> _Do this_
Copy the entries verbatim, starting at the line containing "Click the channel 1 badge beside 2.00 V" and continuing through the line containing "pyautogui.click(x=372, y=19)", with both lines included.

[Element and text location data]
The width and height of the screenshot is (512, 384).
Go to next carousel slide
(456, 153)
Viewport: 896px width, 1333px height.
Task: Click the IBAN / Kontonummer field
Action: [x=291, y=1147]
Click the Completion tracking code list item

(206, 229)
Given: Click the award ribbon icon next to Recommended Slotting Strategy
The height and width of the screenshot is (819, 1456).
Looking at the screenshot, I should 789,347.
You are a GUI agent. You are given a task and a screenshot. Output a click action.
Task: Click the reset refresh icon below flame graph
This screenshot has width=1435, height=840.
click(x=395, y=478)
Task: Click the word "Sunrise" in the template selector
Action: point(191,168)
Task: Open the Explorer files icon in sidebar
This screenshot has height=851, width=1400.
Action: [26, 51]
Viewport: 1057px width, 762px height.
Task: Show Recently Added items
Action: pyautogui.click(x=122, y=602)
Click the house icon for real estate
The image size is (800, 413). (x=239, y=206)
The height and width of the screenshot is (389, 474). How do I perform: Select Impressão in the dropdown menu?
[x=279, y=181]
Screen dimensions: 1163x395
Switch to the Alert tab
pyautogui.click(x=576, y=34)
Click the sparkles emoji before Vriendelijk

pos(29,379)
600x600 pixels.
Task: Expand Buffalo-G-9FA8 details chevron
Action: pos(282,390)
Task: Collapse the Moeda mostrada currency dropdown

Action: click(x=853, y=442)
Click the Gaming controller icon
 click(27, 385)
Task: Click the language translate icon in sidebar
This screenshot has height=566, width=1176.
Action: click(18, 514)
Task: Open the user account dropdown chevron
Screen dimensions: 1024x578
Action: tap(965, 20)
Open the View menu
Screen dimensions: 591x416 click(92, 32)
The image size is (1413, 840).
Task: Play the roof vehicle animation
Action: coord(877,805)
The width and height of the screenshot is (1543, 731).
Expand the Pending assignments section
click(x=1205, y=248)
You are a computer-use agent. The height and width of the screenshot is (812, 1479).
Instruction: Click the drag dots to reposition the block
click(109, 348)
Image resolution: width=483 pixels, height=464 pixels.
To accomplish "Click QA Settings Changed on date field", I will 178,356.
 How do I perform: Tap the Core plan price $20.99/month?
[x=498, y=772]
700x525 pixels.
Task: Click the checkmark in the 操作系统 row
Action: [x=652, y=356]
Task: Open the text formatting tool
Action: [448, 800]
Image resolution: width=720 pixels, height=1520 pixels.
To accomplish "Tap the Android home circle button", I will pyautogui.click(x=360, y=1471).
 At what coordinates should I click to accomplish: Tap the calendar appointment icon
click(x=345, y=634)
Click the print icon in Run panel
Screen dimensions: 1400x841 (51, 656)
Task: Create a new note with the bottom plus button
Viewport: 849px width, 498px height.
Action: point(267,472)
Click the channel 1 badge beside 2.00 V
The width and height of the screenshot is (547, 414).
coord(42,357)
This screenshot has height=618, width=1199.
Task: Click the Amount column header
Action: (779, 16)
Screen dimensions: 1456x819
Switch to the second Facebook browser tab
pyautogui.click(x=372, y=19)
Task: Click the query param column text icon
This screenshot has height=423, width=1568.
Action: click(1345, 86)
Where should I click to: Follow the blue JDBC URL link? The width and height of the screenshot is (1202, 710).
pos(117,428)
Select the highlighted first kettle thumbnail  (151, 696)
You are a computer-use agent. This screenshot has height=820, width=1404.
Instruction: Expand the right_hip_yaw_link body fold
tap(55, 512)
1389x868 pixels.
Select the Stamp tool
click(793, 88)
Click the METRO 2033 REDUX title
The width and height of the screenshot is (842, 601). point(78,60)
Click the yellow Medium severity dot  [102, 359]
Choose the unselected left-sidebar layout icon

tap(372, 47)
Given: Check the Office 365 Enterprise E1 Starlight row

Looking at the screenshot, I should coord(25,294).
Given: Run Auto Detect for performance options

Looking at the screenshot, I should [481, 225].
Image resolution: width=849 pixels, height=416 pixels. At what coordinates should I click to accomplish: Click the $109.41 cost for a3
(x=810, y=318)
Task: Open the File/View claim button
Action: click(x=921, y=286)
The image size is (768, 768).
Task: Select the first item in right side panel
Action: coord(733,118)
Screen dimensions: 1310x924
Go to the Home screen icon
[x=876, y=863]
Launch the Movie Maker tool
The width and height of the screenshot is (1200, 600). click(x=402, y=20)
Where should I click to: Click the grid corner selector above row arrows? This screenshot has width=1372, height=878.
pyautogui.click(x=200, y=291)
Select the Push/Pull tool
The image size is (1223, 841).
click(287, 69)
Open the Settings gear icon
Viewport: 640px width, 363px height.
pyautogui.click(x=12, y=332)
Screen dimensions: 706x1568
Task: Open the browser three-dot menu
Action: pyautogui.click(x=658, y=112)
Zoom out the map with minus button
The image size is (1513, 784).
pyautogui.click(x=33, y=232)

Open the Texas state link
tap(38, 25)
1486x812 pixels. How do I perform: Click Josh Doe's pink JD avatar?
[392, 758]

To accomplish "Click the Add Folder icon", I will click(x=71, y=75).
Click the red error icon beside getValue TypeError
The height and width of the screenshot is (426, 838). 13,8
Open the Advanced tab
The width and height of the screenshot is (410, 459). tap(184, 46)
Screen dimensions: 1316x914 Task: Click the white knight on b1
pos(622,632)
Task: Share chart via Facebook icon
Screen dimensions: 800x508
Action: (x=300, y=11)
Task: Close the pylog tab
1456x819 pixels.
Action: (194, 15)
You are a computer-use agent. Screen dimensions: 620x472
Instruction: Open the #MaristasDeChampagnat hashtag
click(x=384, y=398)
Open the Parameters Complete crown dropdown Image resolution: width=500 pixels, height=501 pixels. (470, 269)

> _Response to this task_
Click the channel 1 badge beside 2.00 V
The width and height of the screenshot is (547, 414).
coord(42,357)
This screenshot has height=618, width=1199.
Task: Click the Amount column header
Action: (779, 16)
Screen dimensions: 1456x819
Switch to the second Facebook browser tab
pyautogui.click(x=372, y=19)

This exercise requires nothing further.